■ Text provided ■
** BEGIN **

Dreamers, all of them, in love with what they think they see instead of what they see.
"The Gorgon in the Cupboard"
In Patricia A. McKillip's latest collection of stories, Dreams of Distant Shores, we encounter our fair share of so-called witches, mermaids, heroes, and heroines. We are, it would seem, on familiar ground, and so, perhaps, we may think we already know the shape these stories will take. We've seen it all before, haven't we? High fantasy has, over the last forty years, on occasion, run the risk of going the way of American fast food, of giving rise in its oft-epic success to a kind of monoculture—the latter producing endless fields of the same old boring potatoes, the former producing endless fields of the same old magical orphans.
McKillip, thankfully, while possessing the deepest reverence for the rules of high fantasy, also finds those rules rather boring and in constant need of breaking. As she says in her essay, "Writing High Fantasy," included at the close of this volume:
[W]e have all had it up to the proverbial 'here.' How many times can you repeat the same plot [...] how can [high fantasy] follow the rules of high fantasy and break them at the same time?
And, so, we get stories here such as "Alien," in which we meditate more on the alienation of old age than the reality of little green men, or "The Gorgon in the Cupboard," which both invokes and reshapes the meaning, not to mention the face, of Medusa into something altogether more mysterious and lovely, an exploration of how our dreams might turn ourselves, and the world, to stone. As well, we have the glorious "Weird," in which we have a hero and a heroine and possibly the end of the world, though all very oddly arranged—the hero and heroine being regular sorts of people who bunker down in a strangely well-stocked bathroom, with towels and blankets and jars of Kalamata olives and plates of mushroom Brie, seeking shelter from the unnamed vaguely apocalyptic rattle that crashes in the streets and thumps over their heads and bangs on the door and lurches under their feet. The hero pushes our heroine to share a story, not simply silly (say, an alien abduction) or imagined (say, a pair of zombie slippers) or which may have happened to someone else (perhaps a shoe landing in a cousin's wedding cake), but one both true and weird and which truly happened to her. After a few failures of imagination and memory, our heroine succeeds, and it becomes clear the tale she tells isn't simply about her, but also, somehow, about everyone and everything, her and him and the end of the world besides. And there, in that neat little synecdochal twist, McKillip deftly arrives, perhaps, at the purpose of all fantasy: to find some universal truth in the truly and particularly weird.
Where McKillip's last story collection, Wonders of the Invisible World (reviewed here), thrilled, this one, for the most part, tickles, in the way of a playful lover's nails, or a spider's whiskers, whispering around your ankles. We find ourselves, often, in rather cozy confines—the well-stocked bathroom of "Weird" or the family reunion in "Alien"—and then watch as McKillip nestles up to uncanniness, slowly picking the worlds of her characters apart—banging on the walls or directing our gaze into the eyes of an old woman desperate for more to life and death—leaving them and us, with a sensation of having glimpsed the edges of some shapeless mystery.

** END **

■ Dataset content ■
** BEGIN **

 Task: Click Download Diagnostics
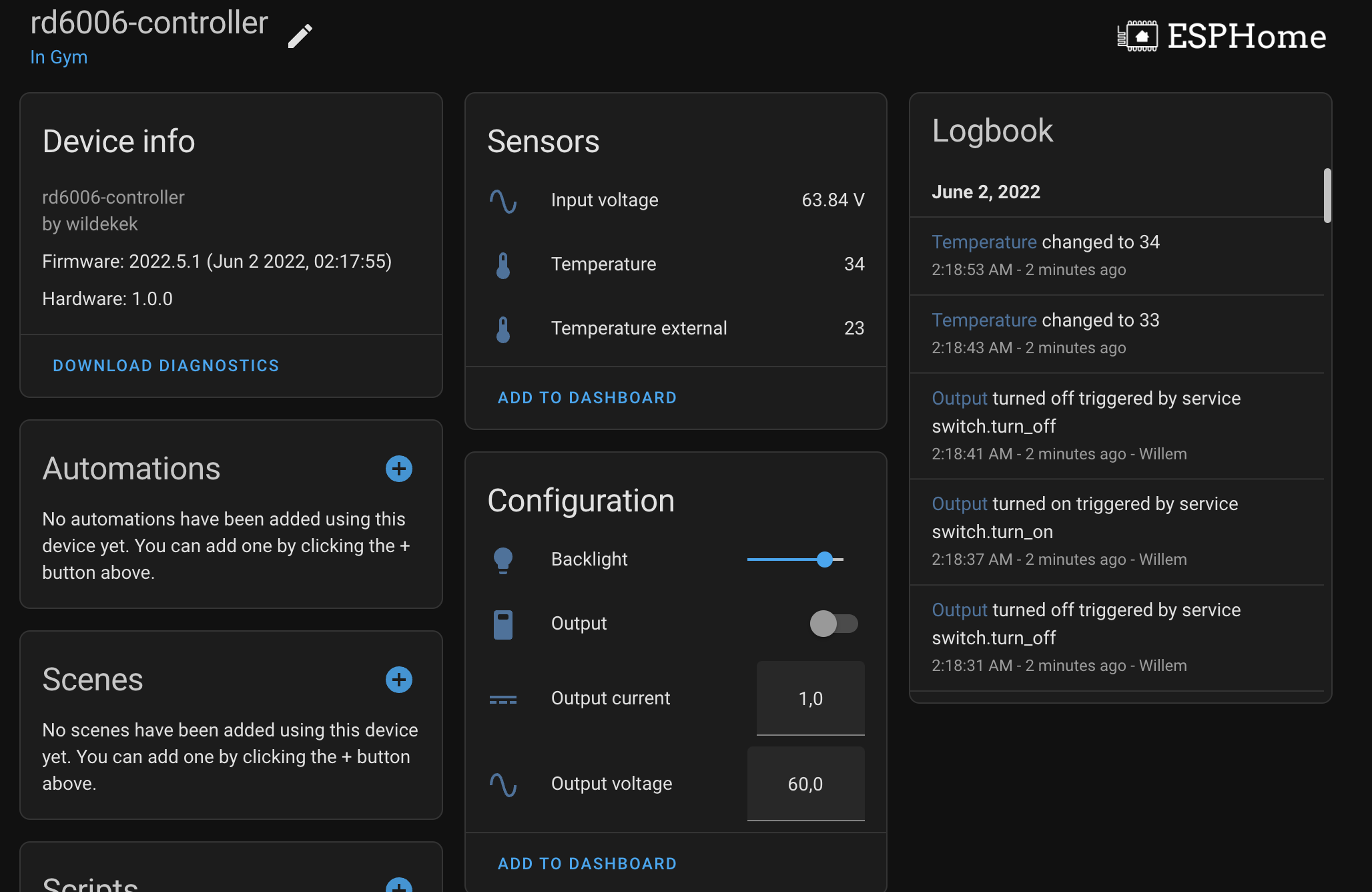(165, 365)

** END **

■ Directions ■
Check each statement against the review of Dreams of Distant Shores above. Answer yes or no for each, and quote the words from the review that settle it.
(a) The book closes with an essay called "Writing High Fantasy."
(b) In "Weird," the hero and heroine take shelter in a kitchen.
(c) The reviewer says McKillip's earlier collection, Wonders of the Invisible World, mostly tickles rather than thrills.

■ Exercise answer ■
(a) Yes: "As she says in her essay, "Writing High Fantasy," included at the close of this volume"
(b) No: "bunker down in a strangely well-stocked bathroom"
(c) No: "Where McKillip's last story collection, Wonders of the Invisible World (reviewed here), thrilled, this one, for the most part, tickles"